Treasury Committee hearing ends 

The Treasury Committee has wrapped up its hearing with top Bank of England figures.

Governor Andrew Bailey issued a stark warning that the UK’s economic recovery was levelling out, and raised the prospect of upcoming interest rate rises.

Repayment of Covid loans ‘higher than expected’

The repayment of Covid loans has been higher than banks expected, Bailey says.

But the governor points out that terms have been set so that now is the “less taxing” period for repayment.

He adds that debt servicing costs for companies have also increased very little, largely thanks to the low interest rates on government loans.
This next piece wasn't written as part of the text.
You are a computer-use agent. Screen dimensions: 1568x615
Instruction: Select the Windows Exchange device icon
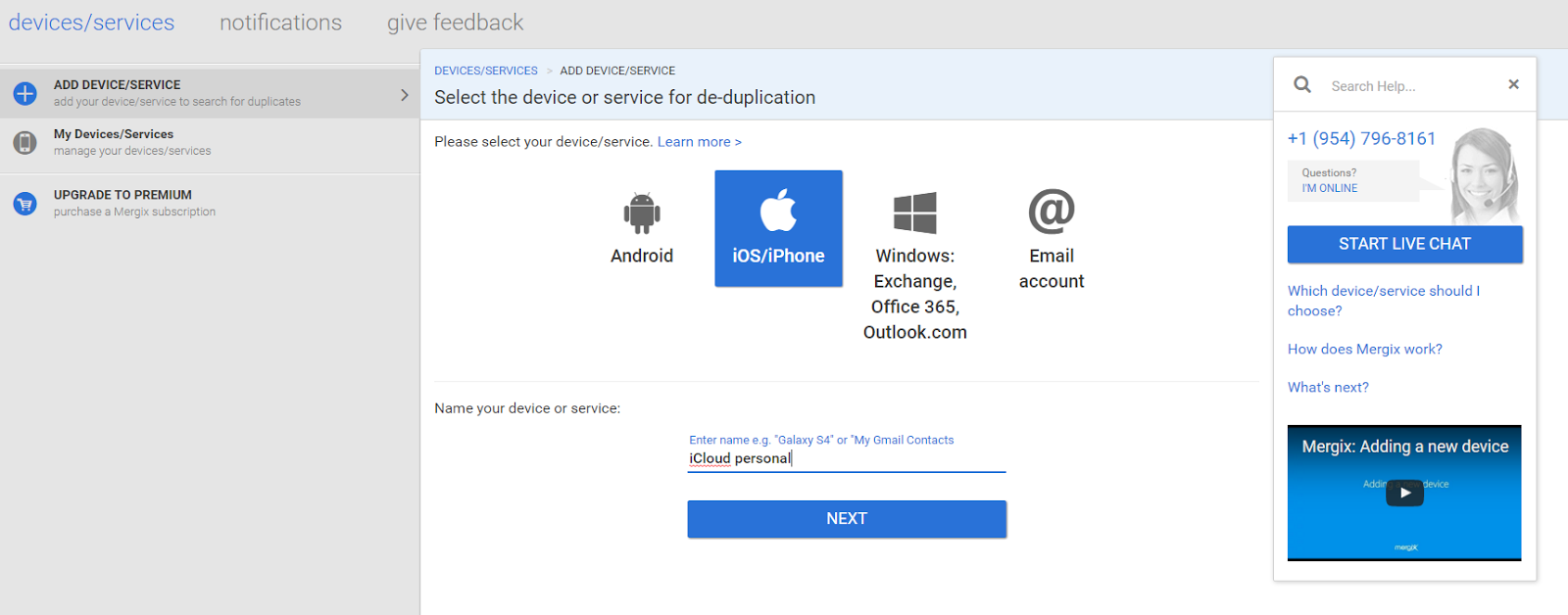(914, 213)
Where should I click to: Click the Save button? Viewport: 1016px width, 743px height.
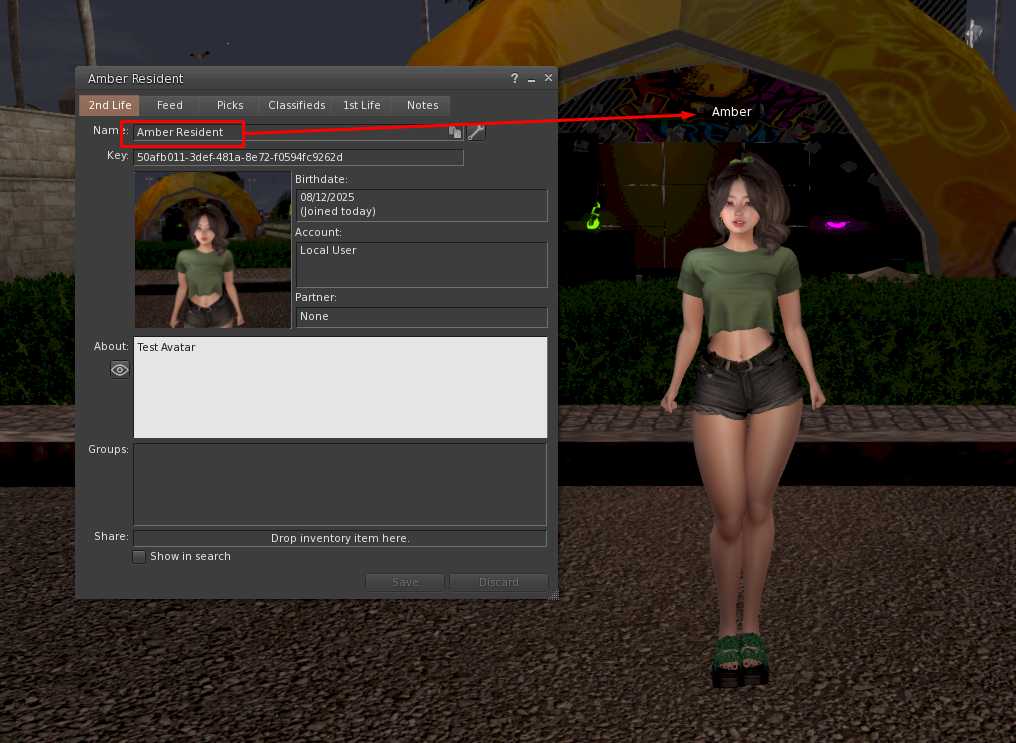pyautogui.click(x=405, y=582)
But he acknowledges that there are some risks to SMEs in servicing the cost of their debts.

Bailey: Some ‘flattening out’ of UK’s recovery

There has been some flattening out in the rate of the UK’s economy recovery from the pandemic, Bailey says.

He says that while the economic impact of Covid has “attenuated a lot”, there has been a recent slowdown in the recovery.

Bailey points to the spread of delta variant as a likely cause, particularly during the so-called pingdemic earlier in the summer.

FTSE closes lower amid recovery jitters

Stepping away from the committee hearing for a minute, the FTSE 100 closed down 0.75 per cent at 7,095 points.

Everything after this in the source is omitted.